Instructions for the task: What lines below include the string "agent"? Pick them out and copy them.

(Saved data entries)
++++++++

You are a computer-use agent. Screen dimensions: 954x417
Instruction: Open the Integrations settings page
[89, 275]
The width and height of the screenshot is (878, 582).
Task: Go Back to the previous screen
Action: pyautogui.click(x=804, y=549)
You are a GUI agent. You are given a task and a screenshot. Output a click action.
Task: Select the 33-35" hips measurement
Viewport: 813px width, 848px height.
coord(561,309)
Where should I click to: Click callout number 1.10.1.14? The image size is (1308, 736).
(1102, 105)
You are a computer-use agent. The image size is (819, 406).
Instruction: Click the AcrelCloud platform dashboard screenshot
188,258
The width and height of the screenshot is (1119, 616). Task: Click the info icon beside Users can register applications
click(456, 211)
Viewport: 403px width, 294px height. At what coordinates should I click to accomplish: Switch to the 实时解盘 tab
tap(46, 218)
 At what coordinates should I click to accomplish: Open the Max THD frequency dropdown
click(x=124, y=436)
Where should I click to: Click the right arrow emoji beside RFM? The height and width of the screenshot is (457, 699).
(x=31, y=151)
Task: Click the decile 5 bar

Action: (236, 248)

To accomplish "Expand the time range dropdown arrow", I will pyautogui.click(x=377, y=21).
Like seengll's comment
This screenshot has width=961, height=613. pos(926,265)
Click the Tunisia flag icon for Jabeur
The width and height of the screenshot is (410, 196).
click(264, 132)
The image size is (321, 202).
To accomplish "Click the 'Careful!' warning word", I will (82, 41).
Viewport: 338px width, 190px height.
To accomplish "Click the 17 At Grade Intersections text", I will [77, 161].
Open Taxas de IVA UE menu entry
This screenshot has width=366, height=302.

++++++++

Answer to the problem:
You are a computer-use agent. Screen dimensions: 954x417
You are a GUI agent. You are given a task and a screenshot. Output a click action.
You are a computer-use agent. The image size is (819, 406).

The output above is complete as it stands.